- Assigned task -
Without any pictures, reproduce exactly the lines running from the line containing "868x366 pixels." through the end of the entries.

- Data listing -
* * *

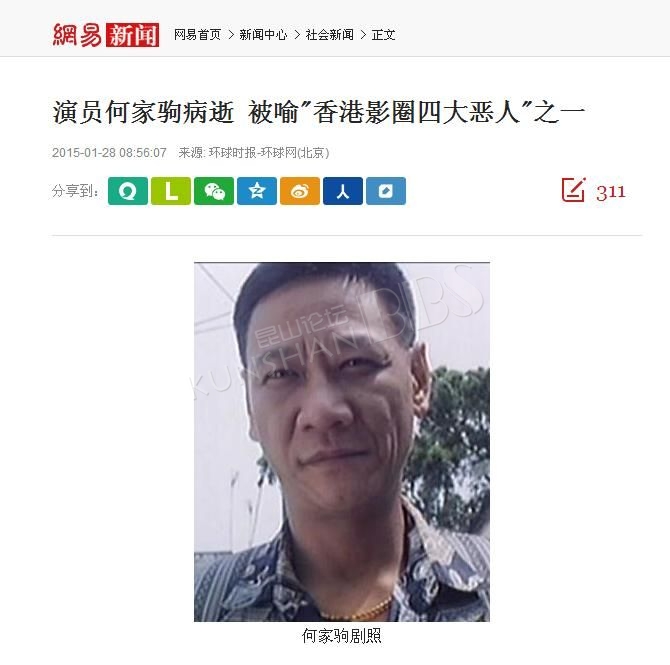
Task: Share to Renren dark blue icon
Action: [x=343, y=191]
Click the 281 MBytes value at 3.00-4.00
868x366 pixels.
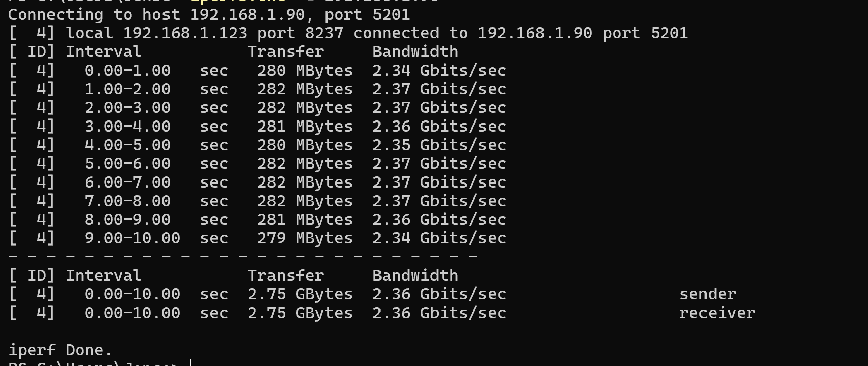pyautogui.click(x=305, y=127)
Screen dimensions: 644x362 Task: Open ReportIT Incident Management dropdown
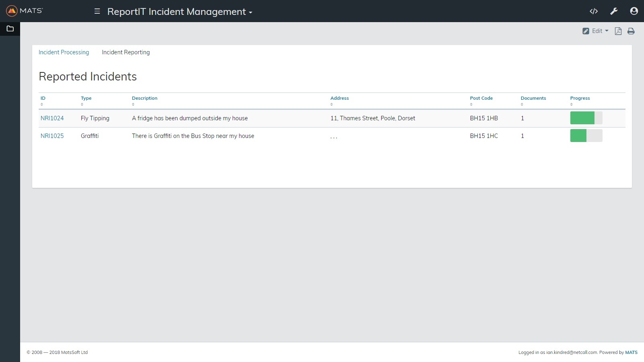click(180, 12)
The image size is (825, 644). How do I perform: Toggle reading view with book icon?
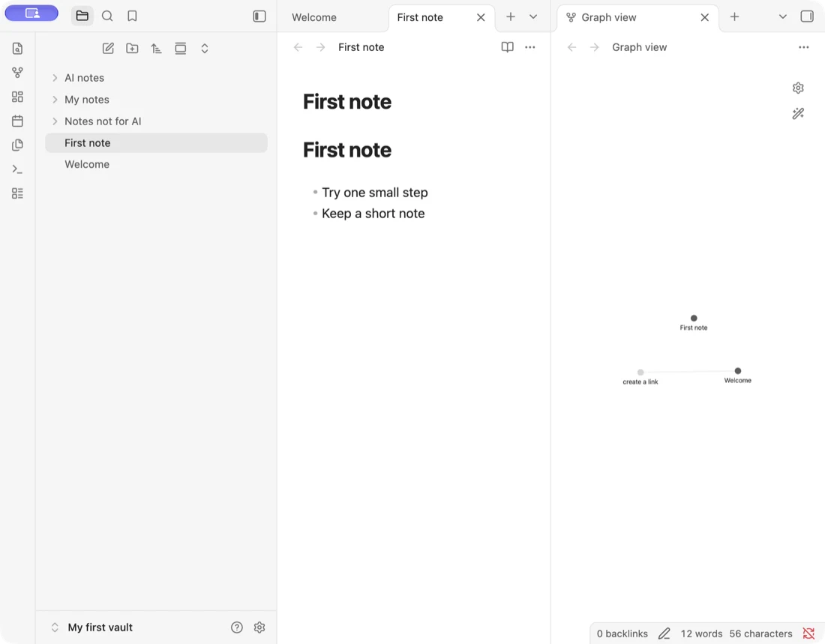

* * *

- Response to the task -
868x366 pixels.
pyautogui.click(x=305, y=127)
Screen dimensions: 644x362 Task: Open ReportIT Incident Management dropdown
click(180, 12)
The image size is (825, 644). How do I perform: Toggle reading view with book icon?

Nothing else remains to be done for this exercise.